BRIEF>
Give the lines of the listing below as a JSON list of strings, one string per line, omitting blank lines.

DATA LISTING>

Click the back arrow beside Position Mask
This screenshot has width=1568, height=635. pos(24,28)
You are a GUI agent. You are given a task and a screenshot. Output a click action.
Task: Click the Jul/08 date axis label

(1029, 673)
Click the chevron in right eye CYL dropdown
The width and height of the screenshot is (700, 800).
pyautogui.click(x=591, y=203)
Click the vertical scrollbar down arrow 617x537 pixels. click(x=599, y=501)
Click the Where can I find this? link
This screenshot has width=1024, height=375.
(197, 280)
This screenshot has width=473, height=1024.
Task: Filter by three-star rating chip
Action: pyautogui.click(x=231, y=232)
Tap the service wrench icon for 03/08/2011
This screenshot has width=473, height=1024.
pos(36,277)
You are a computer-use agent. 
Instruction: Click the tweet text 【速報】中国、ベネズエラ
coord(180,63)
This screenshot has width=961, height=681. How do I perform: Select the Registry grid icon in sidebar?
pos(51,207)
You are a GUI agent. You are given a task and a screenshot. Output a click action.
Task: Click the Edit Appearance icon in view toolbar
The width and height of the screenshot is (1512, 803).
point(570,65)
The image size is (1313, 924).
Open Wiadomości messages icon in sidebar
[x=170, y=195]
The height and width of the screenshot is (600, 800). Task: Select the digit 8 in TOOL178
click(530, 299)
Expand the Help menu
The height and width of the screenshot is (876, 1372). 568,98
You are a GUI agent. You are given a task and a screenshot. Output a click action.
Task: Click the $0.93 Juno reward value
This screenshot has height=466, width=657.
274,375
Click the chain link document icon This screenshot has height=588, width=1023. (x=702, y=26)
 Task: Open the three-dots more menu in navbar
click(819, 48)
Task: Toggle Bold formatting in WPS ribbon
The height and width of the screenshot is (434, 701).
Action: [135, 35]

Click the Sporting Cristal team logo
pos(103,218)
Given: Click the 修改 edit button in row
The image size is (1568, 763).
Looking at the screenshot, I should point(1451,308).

RESPONSE>
[
  "Click the back arrow beside Position Mask",
  "This screenshot has width=1568, height=635. pos(24,28)",
  "You are a GUI agent. You are given a task and a screenshot. Output a click action.",
  "Task: Click the Jul/08 date axis label",
  "(1029, 673)",
  "Click the chevron in right eye CYL dropdown",
  "The width and height of the screenshot is (700, 800).",
  "pyautogui.click(x=591, y=203)",
  "Click the vertical scrollbar down arrow 617x537 pixels. click(x=599, y=501)",
  "Click the Where can I find this? link",
  "This screenshot has width=1024, height=375.",
  "(197, 280)",
  "This screenshot has width=473, height=1024.",
  "Task: Filter by three-star rating chip",
  "Action: pyautogui.click(x=231, y=232)",
  "Tap the service wrench icon for 03/08/2011",
  "This screenshot has width=473, height=1024.",
  "pos(36,277)",
  "You are a computer-use agent. ",
  "Instruction: Click the tweet text 【速報】中国、ベネズエラ",
  "coord(180,63)",
  "This screenshot has width=961, height=681. How do I perform: Select the Registry grid icon in sidebar?",
  "pos(51,207)",
  "You are a GUI agent. You are given a task and a screenshot. Output a click action.",
  "Task: Click the Edit Appearance icon in view toolbar",
  "The width and height of the screenshot is (1512, 803).",
  "point(570,65)",
  "The image size is (1313, 924).",
  "Open Wiadomości messages icon in sidebar",
  "[x=170, y=195]",
  "The height and width of the screenshot is (600, 800). Task: Select the digit 8 in TOOL178",
  "click(530, 299)",
  "Expand the Help menu",
  "The height and width of the screenshot is (876, 1372). 568,98",
  "You are a GUI agent. You are given a task and a screenshot. Output a click action.",
  "Task: Click the $0.93 Juno reward value",
  "This screenshot has height=466, width=657.",
  "274,375",
  "Click the chain link document icon This screenshot has height=588, width=1023. (x=702, y=26)",
  " Task: Open the three-dots more menu in navbar",
  "click(819, 48)",
  "Task: Toggle Bold formatting in WPS ribbon",
  "The height and width of the screenshot is (434, 701).",
  "Action: [135, 35]",
  "Click the Sporting Cristal team logo",
  "pos(103,218)",
  "Given: Click the 修改 edit button in row",
  "The image size is (1568, 763).",
  "Looking at the screenshot, I should point(1451,308)."
]